__Source information__
[Start of Attachment]

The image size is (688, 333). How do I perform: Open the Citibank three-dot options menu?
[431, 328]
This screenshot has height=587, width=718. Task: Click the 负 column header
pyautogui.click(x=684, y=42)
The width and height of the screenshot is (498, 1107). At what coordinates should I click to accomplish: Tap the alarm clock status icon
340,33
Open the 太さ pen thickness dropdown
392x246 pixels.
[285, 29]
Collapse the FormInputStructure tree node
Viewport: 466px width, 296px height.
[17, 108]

[End of Attachment]
[Start of Attachment]

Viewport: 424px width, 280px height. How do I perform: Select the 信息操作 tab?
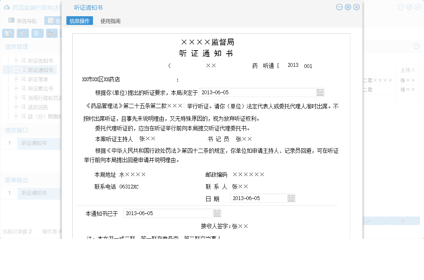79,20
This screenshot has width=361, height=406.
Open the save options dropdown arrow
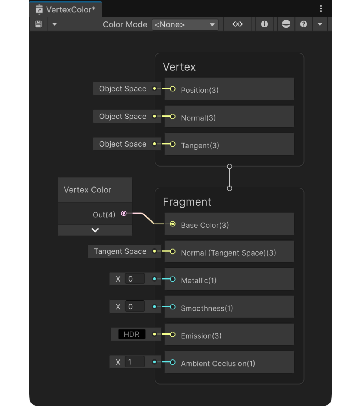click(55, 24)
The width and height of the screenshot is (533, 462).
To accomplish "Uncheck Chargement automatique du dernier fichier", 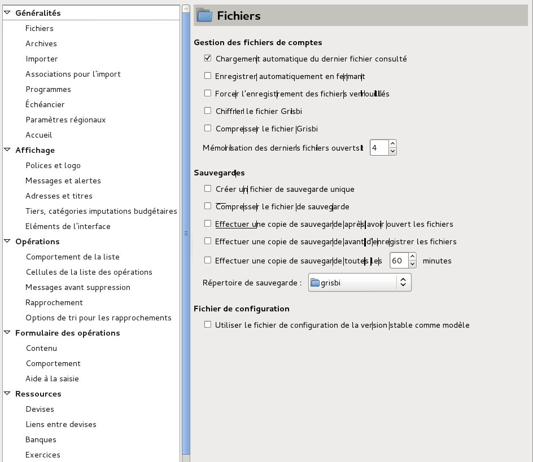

[End of Attachment]
[Start of Attachment]

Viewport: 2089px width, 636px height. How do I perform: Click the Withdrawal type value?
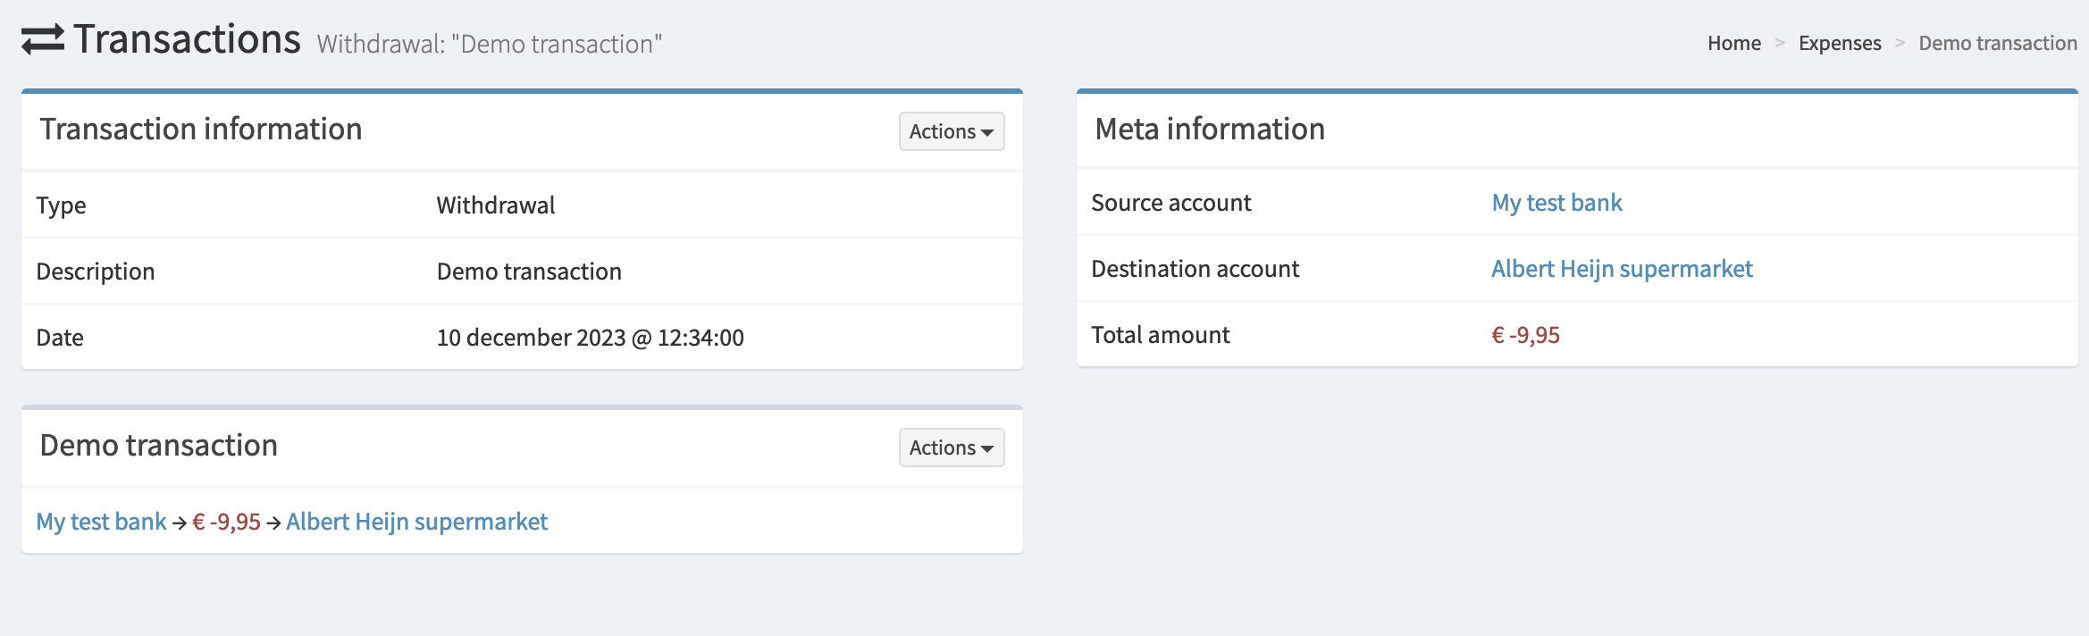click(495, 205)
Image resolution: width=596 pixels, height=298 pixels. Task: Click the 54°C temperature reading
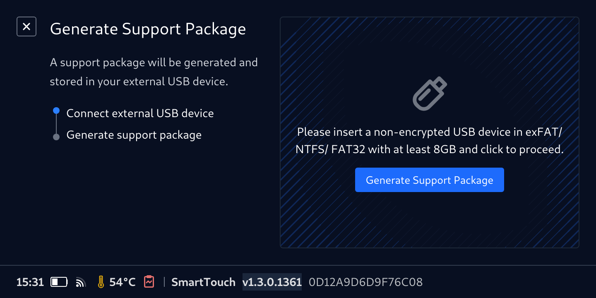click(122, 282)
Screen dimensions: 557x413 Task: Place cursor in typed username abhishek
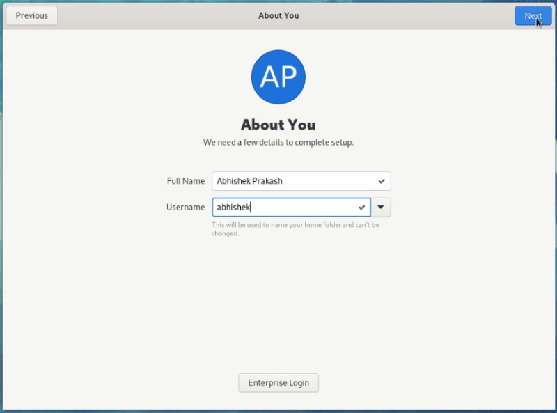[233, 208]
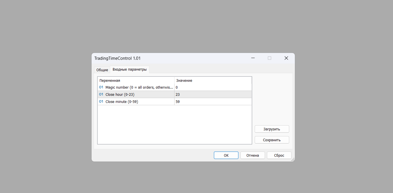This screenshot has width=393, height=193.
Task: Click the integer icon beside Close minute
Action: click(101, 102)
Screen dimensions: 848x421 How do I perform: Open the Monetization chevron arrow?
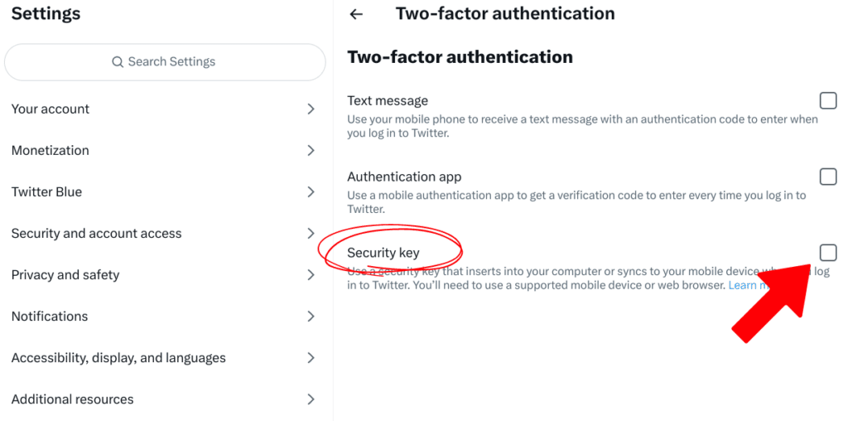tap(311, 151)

[End of Attachment]

Give back exactly the lines of the listing above from the one that contains "Open the save options dropdown arrow" up to and including the one that contains "Chargement automatique du", but not the pictures, and no other lines.

__Final answer__
Open the save options dropdown arrow
click(55, 24)
The width and height of the screenshot is (533, 462).
To accomplish "Uncheck Chargement automatique du dernier fichier", 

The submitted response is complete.